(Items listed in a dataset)
BEGIN
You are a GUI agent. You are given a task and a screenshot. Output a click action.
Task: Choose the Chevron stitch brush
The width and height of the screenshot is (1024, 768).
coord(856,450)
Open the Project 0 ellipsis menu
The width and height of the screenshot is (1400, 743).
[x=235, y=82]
END
# Work to be completed:
Write the records out in full, exactly as they read above.

# Task answer:
You are a GUI agent. You are given a task and a screenshot. Output a click action.
Task: Choose the Chevron stitch brush
The width and height of the screenshot is (1024, 768).
coord(856,450)
Open the Project 0 ellipsis menu
The width and height of the screenshot is (1400, 743).
[x=235, y=82]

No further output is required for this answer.